As three men recover from injuries sustained in an explosion at a Burns Lake wood pellet plant, a union official is questioning whether enough is being done to enforce safety protocols in the industry.

WorkSafeBC had in May issued two penalties totalling nearly $98,000 to Pinnacle Renewable Energy Inc. in relation to inspections carried out in May and October of 2013 at its Burns Lake plant. The worker-protection agency had found hazardous levels of primary and secondary dust accumulated on horizontal surfaces, which could cause a fire or explosion.

The plant then brought itself into compliance and a June 17 inspection determined that the issue of combustible dust was being adequately managed.

But WorkSafeBC inspections have found that pellet plants over all have a compliance rate of just 40 per cent when it comes to managing combustible dust, leading some to ask whether enough is being done to prevent accidents such as the one that took place Thursday – and who is to blame when they do happen.

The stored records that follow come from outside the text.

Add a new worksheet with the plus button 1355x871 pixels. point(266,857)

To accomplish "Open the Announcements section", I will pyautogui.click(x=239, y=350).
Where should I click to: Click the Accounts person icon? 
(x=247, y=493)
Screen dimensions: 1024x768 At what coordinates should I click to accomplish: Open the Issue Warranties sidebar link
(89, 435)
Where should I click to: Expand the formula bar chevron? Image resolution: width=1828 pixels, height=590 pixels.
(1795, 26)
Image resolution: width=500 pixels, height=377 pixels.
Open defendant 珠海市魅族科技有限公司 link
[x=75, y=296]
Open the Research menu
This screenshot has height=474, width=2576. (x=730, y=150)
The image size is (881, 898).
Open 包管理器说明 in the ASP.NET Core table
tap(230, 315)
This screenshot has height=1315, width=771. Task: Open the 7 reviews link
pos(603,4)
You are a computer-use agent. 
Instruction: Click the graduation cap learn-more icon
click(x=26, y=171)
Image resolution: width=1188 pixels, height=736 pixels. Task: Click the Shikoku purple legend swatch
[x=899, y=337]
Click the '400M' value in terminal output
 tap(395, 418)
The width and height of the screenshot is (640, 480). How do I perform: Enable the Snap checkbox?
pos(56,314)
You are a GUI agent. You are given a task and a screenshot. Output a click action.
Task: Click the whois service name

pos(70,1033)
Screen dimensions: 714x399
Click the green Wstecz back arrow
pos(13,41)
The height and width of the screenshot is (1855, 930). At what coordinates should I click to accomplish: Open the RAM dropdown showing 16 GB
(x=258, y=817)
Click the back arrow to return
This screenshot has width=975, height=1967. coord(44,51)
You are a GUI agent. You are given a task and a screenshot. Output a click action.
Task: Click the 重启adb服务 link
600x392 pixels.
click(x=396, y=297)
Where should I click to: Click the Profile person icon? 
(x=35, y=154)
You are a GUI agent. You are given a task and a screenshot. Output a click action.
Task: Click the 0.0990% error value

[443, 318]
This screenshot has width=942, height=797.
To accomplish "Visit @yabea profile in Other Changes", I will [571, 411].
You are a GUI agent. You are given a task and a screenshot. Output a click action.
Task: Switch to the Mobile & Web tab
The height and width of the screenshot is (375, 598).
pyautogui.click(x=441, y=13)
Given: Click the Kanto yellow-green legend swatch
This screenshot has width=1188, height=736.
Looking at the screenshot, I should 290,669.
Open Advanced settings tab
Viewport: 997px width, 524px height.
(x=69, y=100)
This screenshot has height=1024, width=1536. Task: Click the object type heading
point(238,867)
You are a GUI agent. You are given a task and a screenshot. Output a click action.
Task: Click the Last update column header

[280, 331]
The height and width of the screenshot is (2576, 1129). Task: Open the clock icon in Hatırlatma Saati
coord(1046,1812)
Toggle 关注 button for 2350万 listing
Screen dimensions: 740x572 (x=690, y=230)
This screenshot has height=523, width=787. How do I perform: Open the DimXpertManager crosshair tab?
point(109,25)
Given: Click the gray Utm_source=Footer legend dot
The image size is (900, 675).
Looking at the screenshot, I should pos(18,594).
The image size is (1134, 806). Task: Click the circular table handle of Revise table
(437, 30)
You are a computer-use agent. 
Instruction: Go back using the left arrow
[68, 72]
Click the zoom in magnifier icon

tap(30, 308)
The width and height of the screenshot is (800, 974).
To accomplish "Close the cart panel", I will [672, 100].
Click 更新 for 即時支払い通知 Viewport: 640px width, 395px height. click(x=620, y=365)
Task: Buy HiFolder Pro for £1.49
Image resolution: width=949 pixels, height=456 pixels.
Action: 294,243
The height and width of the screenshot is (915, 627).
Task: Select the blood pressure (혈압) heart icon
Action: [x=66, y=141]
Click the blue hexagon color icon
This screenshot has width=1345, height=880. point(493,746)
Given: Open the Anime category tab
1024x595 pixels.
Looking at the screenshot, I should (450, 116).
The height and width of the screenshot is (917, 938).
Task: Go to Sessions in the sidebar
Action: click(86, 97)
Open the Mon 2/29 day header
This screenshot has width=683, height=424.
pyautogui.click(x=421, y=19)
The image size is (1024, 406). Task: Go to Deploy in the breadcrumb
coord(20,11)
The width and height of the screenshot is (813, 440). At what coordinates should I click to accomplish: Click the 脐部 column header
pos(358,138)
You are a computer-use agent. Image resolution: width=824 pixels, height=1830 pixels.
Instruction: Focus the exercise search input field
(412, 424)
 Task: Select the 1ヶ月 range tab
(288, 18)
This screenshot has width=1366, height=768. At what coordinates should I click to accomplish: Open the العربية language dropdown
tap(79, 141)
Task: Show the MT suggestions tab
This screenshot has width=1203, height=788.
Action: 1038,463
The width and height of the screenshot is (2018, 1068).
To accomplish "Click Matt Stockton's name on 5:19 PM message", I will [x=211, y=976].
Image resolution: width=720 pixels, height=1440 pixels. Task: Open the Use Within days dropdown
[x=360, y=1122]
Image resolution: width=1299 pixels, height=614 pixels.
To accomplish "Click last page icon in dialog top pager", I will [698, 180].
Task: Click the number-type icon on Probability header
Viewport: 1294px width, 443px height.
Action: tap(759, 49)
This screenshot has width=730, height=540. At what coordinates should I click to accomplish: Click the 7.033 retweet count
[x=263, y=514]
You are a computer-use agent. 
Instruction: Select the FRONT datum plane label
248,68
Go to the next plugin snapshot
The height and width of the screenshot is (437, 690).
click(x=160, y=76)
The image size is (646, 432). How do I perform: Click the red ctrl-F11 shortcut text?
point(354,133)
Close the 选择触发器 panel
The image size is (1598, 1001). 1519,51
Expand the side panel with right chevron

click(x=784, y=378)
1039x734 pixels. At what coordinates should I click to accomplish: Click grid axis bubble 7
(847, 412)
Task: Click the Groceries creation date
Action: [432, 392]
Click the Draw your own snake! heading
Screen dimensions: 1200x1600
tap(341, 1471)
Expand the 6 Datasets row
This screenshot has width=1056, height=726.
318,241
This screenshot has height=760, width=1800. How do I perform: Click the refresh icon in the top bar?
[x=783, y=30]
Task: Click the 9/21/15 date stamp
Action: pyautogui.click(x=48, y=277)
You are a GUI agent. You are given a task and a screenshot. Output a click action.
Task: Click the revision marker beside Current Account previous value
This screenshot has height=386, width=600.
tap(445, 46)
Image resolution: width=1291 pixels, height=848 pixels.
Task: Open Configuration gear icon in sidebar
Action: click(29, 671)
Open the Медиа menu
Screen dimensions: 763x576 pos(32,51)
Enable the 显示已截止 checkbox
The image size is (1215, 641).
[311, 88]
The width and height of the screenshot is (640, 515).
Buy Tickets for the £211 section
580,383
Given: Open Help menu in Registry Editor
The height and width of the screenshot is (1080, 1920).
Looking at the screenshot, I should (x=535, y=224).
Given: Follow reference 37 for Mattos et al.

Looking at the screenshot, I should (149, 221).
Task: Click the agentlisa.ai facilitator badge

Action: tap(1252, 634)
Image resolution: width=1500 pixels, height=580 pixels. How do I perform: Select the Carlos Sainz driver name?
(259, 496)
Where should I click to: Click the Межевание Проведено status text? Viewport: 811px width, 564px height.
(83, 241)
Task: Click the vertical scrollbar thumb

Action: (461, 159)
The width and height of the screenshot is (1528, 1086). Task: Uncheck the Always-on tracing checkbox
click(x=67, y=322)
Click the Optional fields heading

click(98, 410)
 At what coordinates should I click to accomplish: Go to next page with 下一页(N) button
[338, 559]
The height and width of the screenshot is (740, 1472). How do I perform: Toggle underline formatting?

"Something definitely needs to change," said United Steelworkers Wood Council chair Bob Matters, speaking about the inspection process generally. "Any system where you're repeatedly investigating and finding problems, then there's a problem getting the results addressed appropriately." Mr. Matters noted WorkSafeBC has a full array of tools to enforce workplace safety – such as stop-work orders, when necessary – and wondered whether they were being fully utilized.

It is not yet known if hazardous levels of dust are to blame for Thursday's incident. But Leroy Reitsma, president and chief operating officer at Pinnacle, said that while the company is awaiting the results of ongoing investigations, it was unfair to draw a parallel between the plant's previous infractions and Thursday's accident.

"This was something that happened inside a piece of process equipment," he said. "It's not related to an accumulation of surface dust."

Three men – two from the Village of Telkwa and one from Quick – sustained serious but non-life-threatening injuries in Thursday's blast.

Lake Babine Nation Chief Wilf Adam, who visited the hospital in Burns Lake upon hearing of the news, said he saw three people arrive with burns: one man in his 30s, brought in on a stretcher, and two others, who appeared to be in their 20s, walking in on their own.

Two of the men were then taken to a hospital in Prince George and released later that night. The third is being kept for observation at a hospital in Vancouver, Mr. Reitsma said.

Labour critic Harry Bains, who in April introduced a private member's bill aimed at strengthening workplace death legislation, said the Liberal government has not made workers' health and safety a priority.

"It's government's ideology of allowing companies to self-police and self-regulate," he said. "As a result of that we have seen disasters – Mount Polley to Burns Lake. I don't think government's got it yet."

Investigations by both WorkSafeBC and Pinnacle into the cause of Thursday's incident continue.